_What you will do:_ Copy out each of the following records verbatim, line for line and without omitting any.
**** Material
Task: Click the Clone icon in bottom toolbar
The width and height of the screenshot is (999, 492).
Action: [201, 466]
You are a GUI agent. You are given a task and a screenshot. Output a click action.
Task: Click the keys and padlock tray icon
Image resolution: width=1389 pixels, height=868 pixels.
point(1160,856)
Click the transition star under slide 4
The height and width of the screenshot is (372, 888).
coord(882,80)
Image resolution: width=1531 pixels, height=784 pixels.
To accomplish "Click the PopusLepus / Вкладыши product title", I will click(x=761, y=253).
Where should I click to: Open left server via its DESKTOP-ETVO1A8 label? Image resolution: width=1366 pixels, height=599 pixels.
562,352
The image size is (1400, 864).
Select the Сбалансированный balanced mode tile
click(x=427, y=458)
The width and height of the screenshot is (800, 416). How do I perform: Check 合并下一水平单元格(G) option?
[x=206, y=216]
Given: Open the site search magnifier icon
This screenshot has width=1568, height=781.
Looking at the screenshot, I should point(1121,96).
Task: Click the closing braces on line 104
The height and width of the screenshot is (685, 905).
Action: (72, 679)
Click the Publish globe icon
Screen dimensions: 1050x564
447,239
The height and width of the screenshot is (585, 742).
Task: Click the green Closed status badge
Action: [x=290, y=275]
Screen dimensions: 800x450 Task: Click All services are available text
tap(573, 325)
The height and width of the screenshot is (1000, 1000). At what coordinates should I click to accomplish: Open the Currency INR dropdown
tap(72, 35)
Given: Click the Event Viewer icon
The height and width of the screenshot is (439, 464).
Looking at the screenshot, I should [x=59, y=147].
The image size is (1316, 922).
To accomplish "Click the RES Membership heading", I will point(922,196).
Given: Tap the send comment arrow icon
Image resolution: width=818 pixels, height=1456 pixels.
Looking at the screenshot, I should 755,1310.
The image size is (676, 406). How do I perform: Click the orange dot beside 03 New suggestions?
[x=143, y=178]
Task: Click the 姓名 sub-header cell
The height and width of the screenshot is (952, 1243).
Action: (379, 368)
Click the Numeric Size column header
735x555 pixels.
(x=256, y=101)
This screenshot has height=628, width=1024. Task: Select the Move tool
********
_Worked answer:_
Task: Click the Clone icon in bottom toolbar
The width and height of the screenshot is (999, 492).
Action: [201, 466]
You are a GUI agent. You are given a task and a screenshot. Output a click action.
Task: Click the keys and padlock tray icon
Image resolution: width=1389 pixels, height=868 pixels.
point(1160,856)
Click the transition star under slide 4
The height and width of the screenshot is (372, 888).
coord(882,80)
Image resolution: width=1531 pixels, height=784 pixels.
To accomplish "Click the PopusLepus / Вкладыши product title", I will click(x=761, y=253).
Where should I click to: Open left server via its DESKTOP-ETVO1A8 label? Image resolution: width=1366 pixels, height=599 pixels.
562,352
The image size is (1400, 864).
Select the Сбалансированный balanced mode tile
click(x=427, y=458)
The width and height of the screenshot is (800, 416). How do I perform: Check 合并下一水平单元格(G) option?
[x=206, y=216]
Given: Open the site search magnifier icon
This screenshot has width=1568, height=781.
Looking at the screenshot, I should point(1121,96).
Task: Click the closing braces on line 104
The height and width of the screenshot is (685, 905).
Action: (72, 679)
Click the Publish globe icon
Screen dimensions: 1050x564
447,239
The height and width of the screenshot is (585, 742).
Task: Click the green Closed status badge
Action: [x=290, y=275]
Screen dimensions: 800x450 Task: Click All services are available text
tap(573, 325)
The height and width of the screenshot is (1000, 1000). At what coordinates should I click to accomplish: Open the Currency INR dropdown
tap(72, 35)
Given: Click the Event Viewer icon
The height and width of the screenshot is (439, 464).
Looking at the screenshot, I should [x=59, y=147].
The image size is (1316, 922).
To accomplish "Click the RES Membership heading", I will point(922,196).
Given: Tap the send comment arrow icon
Image resolution: width=818 pixels, height=1456 pixels.
Looking at the screenshot, I should 755,1310.
The image size is (676, 406). How do I perform: Click the orange dot beside 03 New suggestions?
[x=143, y=178]
Task: Click the 姓名 sub-header cell
The height and width of the screenshot is (952, 1243).
Action: (379, 368)
Click the Numeric Size column header
735x555 pixels.
(x=256, y=101)
This screenshot has height=628, width=1024. Task: Select the Move tool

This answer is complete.